L’État français cherche à façonner un islam “idéal”, selon Franck Frégosi (Médias)
– Le politiste dénonce une stratégie de “domestication” du culte musulman et une laïcité de plus en plus identitaire.

Ile-de-France
AA / Paris / Ümit Dönmez
Spécialiste reconnu de l’Islam en France, Franck Frégosi alerte sur l’implication croissante de l’État dans la gestion du culte musulman.
Dans un entretien publié par Le Monde ce lundi, il critique une politique qui viserait à promouvoir un islam conforme aux attentes républicaines, au détriment du principe de neutralité religieuse.
Par voie d’un entretien accordé au quotidien français, le chercheur au CNRS revient longuement sur les mécanismes d’encadrement du culte musulman par l’État français. Pour lui, ce contrôle s’apparente à une politique de “domestication”. Selon ses termes, l’État “est en quête du ‘musulman idéal’” et tente d’imposer un islam “républicain”, en marginalisant les courants jugés trop rigoristes ou non compatibles avec les valeurs dominantes.

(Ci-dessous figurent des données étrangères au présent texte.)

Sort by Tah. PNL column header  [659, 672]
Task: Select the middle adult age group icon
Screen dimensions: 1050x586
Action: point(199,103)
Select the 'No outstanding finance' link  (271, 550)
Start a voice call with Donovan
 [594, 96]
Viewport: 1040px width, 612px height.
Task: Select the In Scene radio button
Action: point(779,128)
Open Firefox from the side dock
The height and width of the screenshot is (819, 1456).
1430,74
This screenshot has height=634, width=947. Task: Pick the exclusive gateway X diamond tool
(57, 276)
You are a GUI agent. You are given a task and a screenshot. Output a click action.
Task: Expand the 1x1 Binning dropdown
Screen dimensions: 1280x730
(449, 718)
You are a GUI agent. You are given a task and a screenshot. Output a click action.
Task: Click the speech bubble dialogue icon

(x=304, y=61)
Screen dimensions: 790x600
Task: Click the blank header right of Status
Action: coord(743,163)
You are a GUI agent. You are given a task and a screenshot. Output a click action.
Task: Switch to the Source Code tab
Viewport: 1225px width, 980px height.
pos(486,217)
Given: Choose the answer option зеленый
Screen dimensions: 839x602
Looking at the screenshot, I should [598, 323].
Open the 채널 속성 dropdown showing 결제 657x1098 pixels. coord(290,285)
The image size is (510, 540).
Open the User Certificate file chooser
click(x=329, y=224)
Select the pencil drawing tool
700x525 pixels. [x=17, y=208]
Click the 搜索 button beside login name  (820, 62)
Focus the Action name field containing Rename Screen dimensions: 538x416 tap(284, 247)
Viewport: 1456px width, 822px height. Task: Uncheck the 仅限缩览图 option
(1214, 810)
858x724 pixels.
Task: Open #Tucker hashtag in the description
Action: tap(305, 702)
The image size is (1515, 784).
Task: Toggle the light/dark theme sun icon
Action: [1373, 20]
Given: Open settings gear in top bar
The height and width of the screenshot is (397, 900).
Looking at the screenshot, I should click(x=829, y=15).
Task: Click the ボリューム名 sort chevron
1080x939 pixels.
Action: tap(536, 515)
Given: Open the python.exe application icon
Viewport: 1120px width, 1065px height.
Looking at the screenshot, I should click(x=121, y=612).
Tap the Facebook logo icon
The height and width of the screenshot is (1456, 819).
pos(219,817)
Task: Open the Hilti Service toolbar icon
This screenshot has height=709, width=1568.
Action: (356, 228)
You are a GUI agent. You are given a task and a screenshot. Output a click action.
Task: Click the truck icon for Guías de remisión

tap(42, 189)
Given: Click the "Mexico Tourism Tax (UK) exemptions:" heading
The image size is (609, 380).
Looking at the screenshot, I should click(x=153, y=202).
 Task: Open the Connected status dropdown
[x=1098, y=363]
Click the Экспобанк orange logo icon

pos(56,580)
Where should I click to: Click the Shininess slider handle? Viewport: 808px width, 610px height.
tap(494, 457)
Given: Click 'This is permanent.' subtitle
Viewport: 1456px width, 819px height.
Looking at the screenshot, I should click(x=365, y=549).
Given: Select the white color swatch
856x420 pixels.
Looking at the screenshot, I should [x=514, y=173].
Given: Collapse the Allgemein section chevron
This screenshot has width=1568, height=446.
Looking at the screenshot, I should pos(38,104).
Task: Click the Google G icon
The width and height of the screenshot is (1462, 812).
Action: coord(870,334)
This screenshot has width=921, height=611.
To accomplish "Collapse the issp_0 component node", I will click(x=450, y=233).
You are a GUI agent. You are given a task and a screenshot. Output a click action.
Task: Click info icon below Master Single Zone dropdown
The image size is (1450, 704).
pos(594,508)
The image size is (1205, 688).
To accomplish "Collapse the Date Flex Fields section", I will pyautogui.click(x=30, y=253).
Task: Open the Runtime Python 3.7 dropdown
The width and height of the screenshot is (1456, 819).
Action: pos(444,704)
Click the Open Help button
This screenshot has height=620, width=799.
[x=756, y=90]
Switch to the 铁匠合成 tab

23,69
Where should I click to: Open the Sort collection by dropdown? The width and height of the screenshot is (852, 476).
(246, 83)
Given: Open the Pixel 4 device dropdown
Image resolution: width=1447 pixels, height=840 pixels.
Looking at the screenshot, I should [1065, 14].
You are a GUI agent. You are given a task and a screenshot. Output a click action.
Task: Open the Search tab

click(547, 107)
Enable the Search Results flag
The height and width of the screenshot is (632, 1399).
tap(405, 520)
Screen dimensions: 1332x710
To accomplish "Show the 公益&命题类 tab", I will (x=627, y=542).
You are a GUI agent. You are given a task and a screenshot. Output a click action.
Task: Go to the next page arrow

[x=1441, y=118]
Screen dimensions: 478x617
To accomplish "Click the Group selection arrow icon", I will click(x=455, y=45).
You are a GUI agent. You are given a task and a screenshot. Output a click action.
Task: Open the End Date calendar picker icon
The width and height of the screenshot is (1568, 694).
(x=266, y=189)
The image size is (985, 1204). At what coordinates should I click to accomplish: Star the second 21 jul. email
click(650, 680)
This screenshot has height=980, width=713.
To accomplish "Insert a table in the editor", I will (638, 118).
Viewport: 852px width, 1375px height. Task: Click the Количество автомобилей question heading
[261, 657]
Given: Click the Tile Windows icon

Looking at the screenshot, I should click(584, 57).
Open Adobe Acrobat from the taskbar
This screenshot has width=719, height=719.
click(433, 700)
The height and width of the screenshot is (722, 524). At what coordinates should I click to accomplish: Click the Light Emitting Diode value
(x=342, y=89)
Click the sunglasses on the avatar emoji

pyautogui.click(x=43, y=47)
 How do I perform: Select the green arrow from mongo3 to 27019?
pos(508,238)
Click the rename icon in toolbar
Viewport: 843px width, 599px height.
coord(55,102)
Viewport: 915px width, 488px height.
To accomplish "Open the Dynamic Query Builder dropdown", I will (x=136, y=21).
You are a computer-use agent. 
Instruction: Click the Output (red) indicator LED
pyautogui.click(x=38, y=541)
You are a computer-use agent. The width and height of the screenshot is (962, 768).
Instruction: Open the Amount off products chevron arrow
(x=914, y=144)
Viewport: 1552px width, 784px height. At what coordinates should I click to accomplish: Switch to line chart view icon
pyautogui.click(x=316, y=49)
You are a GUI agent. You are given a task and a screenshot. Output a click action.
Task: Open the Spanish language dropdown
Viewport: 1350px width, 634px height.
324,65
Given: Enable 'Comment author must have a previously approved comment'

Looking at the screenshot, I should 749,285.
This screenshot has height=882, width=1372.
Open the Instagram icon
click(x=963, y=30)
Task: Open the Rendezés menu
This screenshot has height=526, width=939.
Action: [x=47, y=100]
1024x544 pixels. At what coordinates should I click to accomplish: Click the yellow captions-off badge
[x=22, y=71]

Franck Frégosi voit dans cette stratégie une continuité des réflexes coloniaux. Il rappelle qu’en Algérie, la loi de 1905 n’avait pas été appliquée, permettant à l’État colonial de subventionner les mosquées dans une logique de contrôle social et politique. Aujourd’hui encore, estime-t-il, les autorités françaises projettent une vision sécuritaire sur l’Islam, qu’elles voudraient “moderniser de l’intérieur”, quitte à désigner certains acteurs comme représentants légitimes, indépendamment de leur légitimité réelle dans les communautés musulmanes.
Le politiste évoque également les conséquences du discours présidentiel de Mulhouse de 2020, qui visait à rompre avec les influences étrangères sur l’islam de France. L’objectif affiché – former en France des imams français – peine à se concrétiser. “Il n’existe toujours pas de véritable structure de formation des imams en France”, regrette-t-il, évoquant l’abandon du projet d’une faculté de théologie musulmane à Strasbourg.
Autre point sensible : la charte des principes de l’islam de France, instaurée en 2021, qui a été selon lui “un outil politique permettant de distinguer les supposés tenants du ‘bon islam’ et les autres”. Cette politique de labellisation, conjuguée à une vision de la laïcité de plus en plus identitaire, conduit, selon Frégosi, à une hostilité particulière envers l’islam conservateur, perçu à tort comme une menace potentielle.
Loin de minimiser les défis sécuritaires, l’universitaire insiste néanmoins sur la nécessité de distinguer islam littéraliste et "islamisme violent". Il alerte contre une confusion entre visibilité religieuse – port du voile, commerces halal – et projet politique séparatiste. “C’est aux acteurs musulmans qu’il revient d’inciter leurs coreligionnaires à ajuster leur comportement, pas à un État laïque de dire comment vivre sa foi”, conclut-il.